Sep 20, 2024 10:48 AM

WASHINGTON, Sept 20 (Reuters) - The U.S. Federal Trade

Commission said on Friday it was suing the country's three

largest pharmacy benefit managers, accusing them of abusing

their power and rigging the pharmaceutical supply chain to

artificially inflate the cost of insulin.

Here is what you need to know about PBMs.

WHAT ARE PHARMACY BENEFIT MANAGERS?

Pharmacy benefit managers are companies that handle

prescription drug benefits for health insurance companies, large

employers, and Medicare prescription drug plans - a group often

referred to as payers.

The PBMs negotiate fees and volume-based discounts, known as

rebates, on behalf of payers with drugmakers and pharmacies;

create lists known as formularies of medications covered by

insurance plans; reimburse pharmacies by processing claims; and

manage pharmacy networks. Many also operate their own mail-order

pharmacies. They collect fees from payers and rebates from

drugmakers.

Studies, including one from the Congressional Budget Office,

show that rebates lower drug costs for the government and

consumers. Other studies show a correlation between increases in

a drug's list price and rising rebates for the drug.

WHO ARE THE BIG PBM PLAYERS?

Three companies controlled 79% of U.S. pharmacy benefit

management in 2022, according to the data platform Statista: CVS

Health's ( CVS ) CVS Caremark with 33%, Cigna's ( CI ) Express

Scripts at 24%, and UnitedHealth Group's ( UNH ) OptumRx owns

22% of the market. The FTC's complaint says they now control 80%

of the market.

The other noteworthy companies by market share are Humana

Pharmacy Solutions at 8%, Prime Therapeutics at 5%, and

MedImpact Healthcare Systems with 4%.

These six companies together control 96% of the PBM market.

HOW AND WHY ARE PBMs FACING INTENSE SCRUTINY?

The FTC began investigating the top PBMs and their impact on

pricing and access to prescription drugs in 2022.

In an interim report on its investigation released in July,

the agency said healthcare consolidation has given the companies

outsized influence over prescription drug prices that could

warrant regulation.

The FTC looked into the fees they charge, how they reimburse

pharmacies, clawback of payments to pharmacies outside of their

networks, and whether the companies steer patients to their own

pharmacies. It also investigated whether benefit managers favor

more expensive drugs that yield higher rebates over lower-cost

alternatives.

Lawmakers have introduced about two dozen bills since last

year targeting PBMs, including at least five with bipartisan

support, congressional records show. Several have passed

committees, but have yet to come to a vote by the broader Senate

or House of Representatives.

There is bipartisan support for PBM reform, and lawmakers on

both sides of the aisle heavily criticized the companies in a

July hearing of the House Committee on Oversight and

Accountability where PBM executives came under fire.

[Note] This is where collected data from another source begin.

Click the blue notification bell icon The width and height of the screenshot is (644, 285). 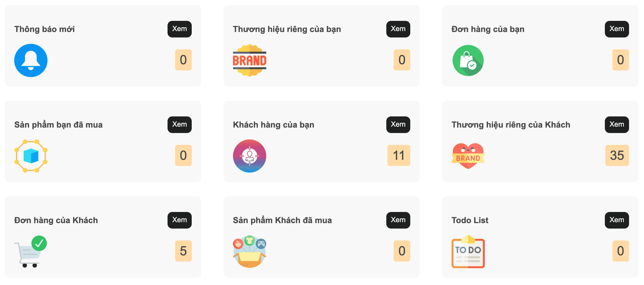point(31,60)
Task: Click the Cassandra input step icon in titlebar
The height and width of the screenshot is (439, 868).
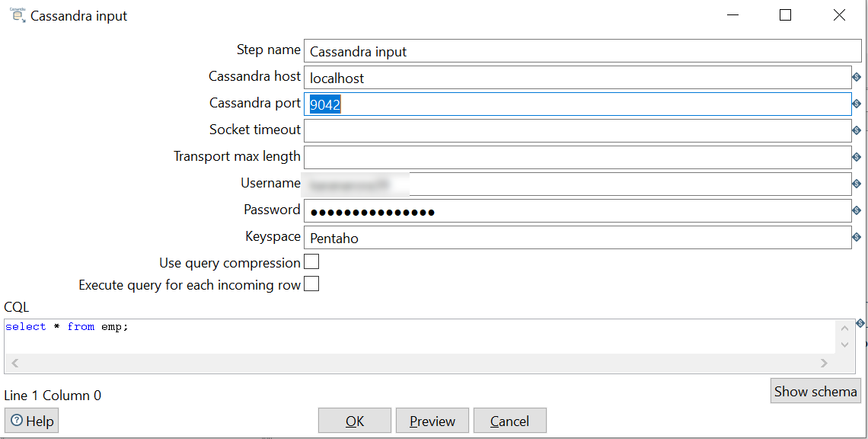Action: click(17, 14)
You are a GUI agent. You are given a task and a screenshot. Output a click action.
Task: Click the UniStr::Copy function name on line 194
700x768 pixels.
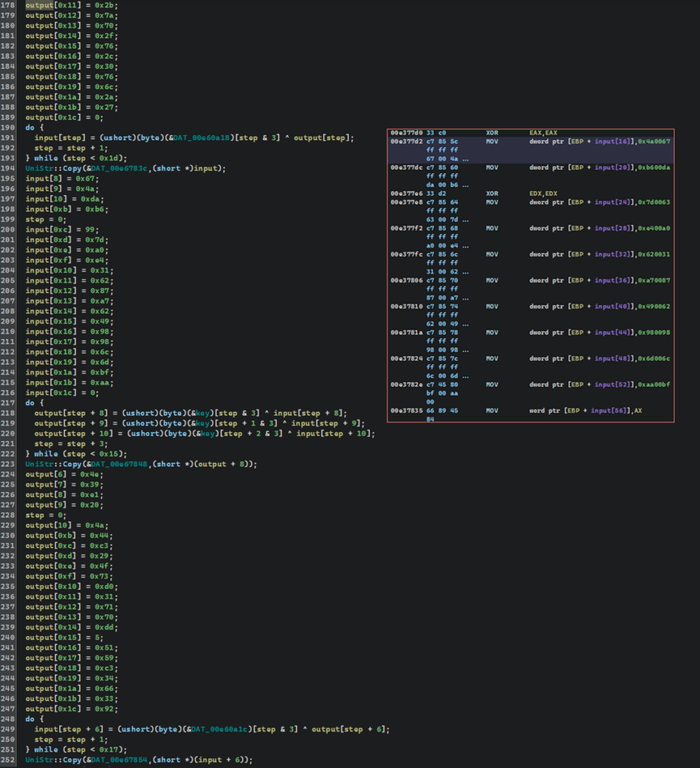[x=55, y=168]
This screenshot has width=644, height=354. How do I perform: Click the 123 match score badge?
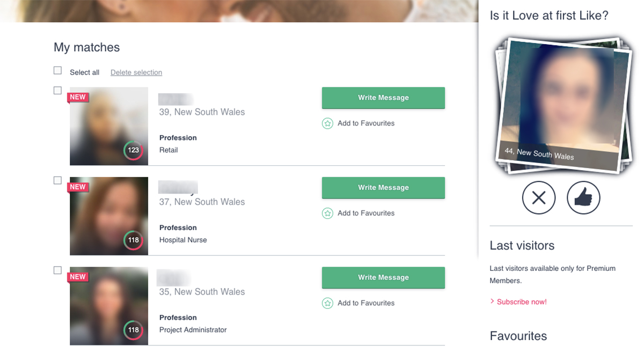coord(133,150)
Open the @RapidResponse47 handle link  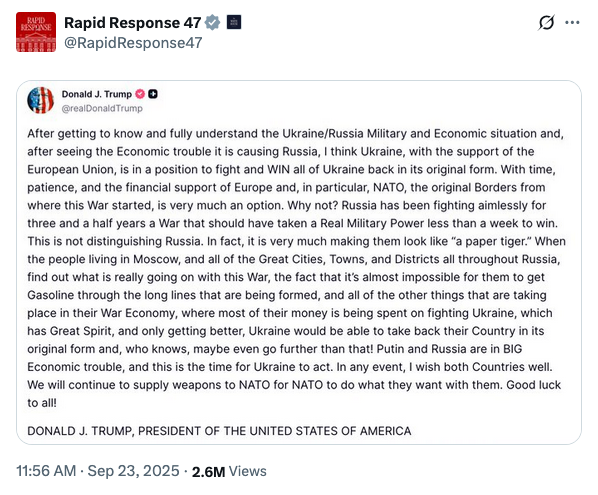click(x=133, y=43)
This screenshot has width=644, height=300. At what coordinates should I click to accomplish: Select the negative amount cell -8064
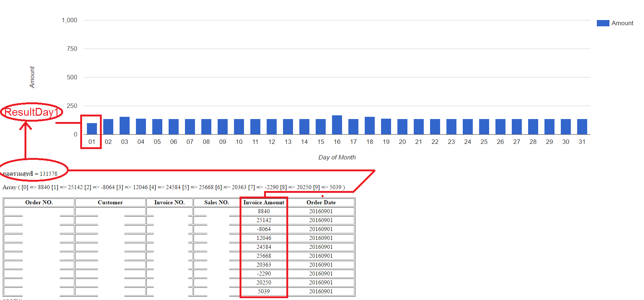(x=264, y=229)
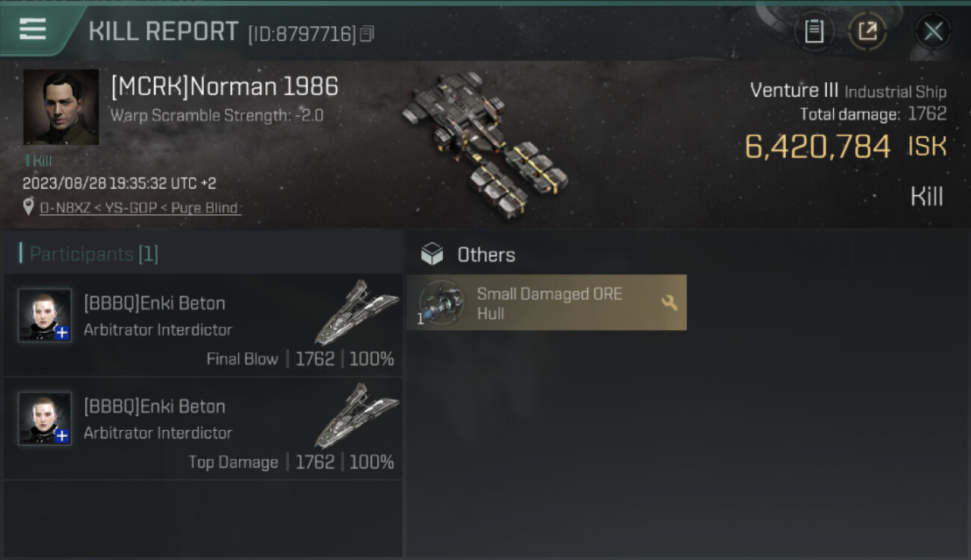Click the Venture III ship image
This screenshot has height=560, width=971.
point(485,142)
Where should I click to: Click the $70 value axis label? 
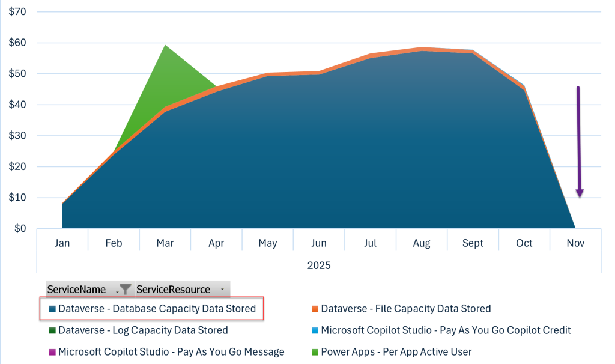[17, 11]
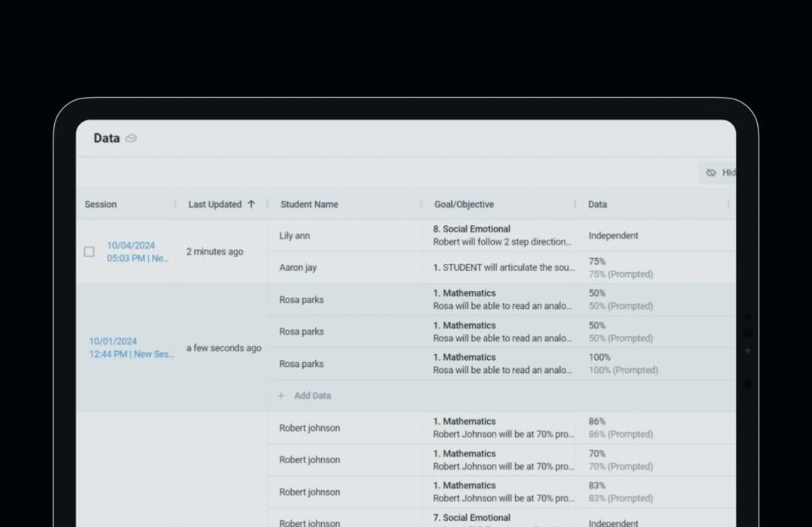Click the Independent data value for Lily ann
Viewport: 812px width, 527px height.
point(614,235)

Separate bills aim to ban what is known as "spread pricing,"

a practice in which PBMs charge health plans a larger amount for

a drug than they pay out to pharmacies. Some are seeking more

transparency under which the companies would be required to

provide more information on their non-public negotiations.

Rebates have also been a subject of proposed new government

rules.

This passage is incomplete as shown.